SEOUL, South Korea (AFP) – South Korean police said Thursday they had broken up an art smuggling ring used to raise money for the North by selling paintings produced by state artists.

Police said the case confirmed the impoverished communist state had secretly been selling art abroad to earn much-needed hard currency.

“The North’s art studio obviously earns foreign cash out of this deal,” said Lee Heung-Hoon, a senior detective in Seoul.

Police said they were holding a 46-year-old Korean-Chinese woman, surnamed Kim, on suspicion of smuggling some 1,300 North Korean paintings via China.

Officers were also questioning three South Koreans who allegedly sold 1,139 paintings for a total of 30 million won ($27,900).

Police believe that since May last year Kim was either personally smuggling paintings into South Korea from China or sending the artwork via international mail.

They said her husband, a North Korean citizen doing business in China, brought the art to China under an agreement with the North’s state-controlled Mansudae Art Studio.

The studio would receive $8,000 a year in addition to half of the profits from the sale of the paintings.

Police said the paintings, including landscapes and portraits, were sold in South Korea along with photos of North Korean artists clad in typical Mao suits holding the artworks to prove their authenticity.

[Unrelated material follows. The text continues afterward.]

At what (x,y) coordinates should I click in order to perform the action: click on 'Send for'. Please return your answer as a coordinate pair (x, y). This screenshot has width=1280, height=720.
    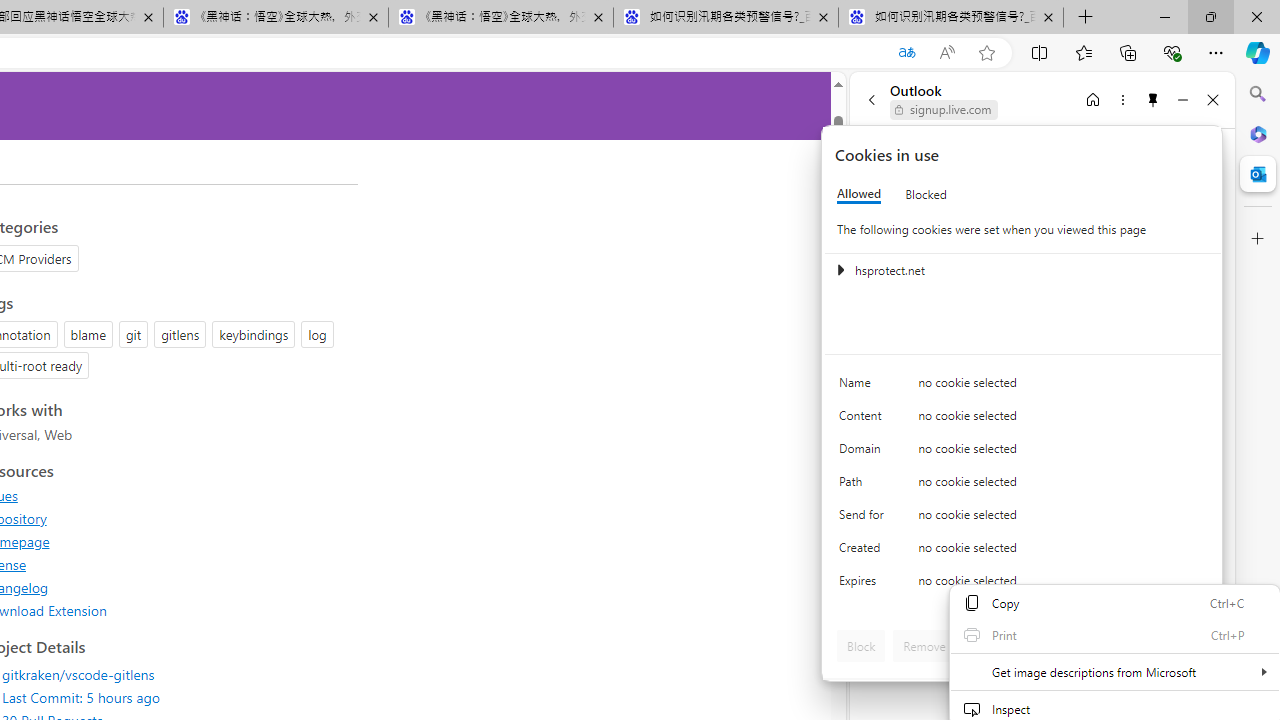
    Looking at the image, I should click on (865, 518).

The Mansudae Art Studio on its website promotes itself as “probably the largest art production center in the world” with 1,000 artists producing oil paintings, sculptures, carvings and embroideries.

The North has been beset by shortages of electricity, raw materials, food and hard cash. It has also been hit by international sanctions due to the North’s pursuit of ballistic missiles and atomic weapons.

South Korea restricted trade with the communist state after accusing Pyongyang of torpedoing one of its warships with the loss of 46 lives in March 2010.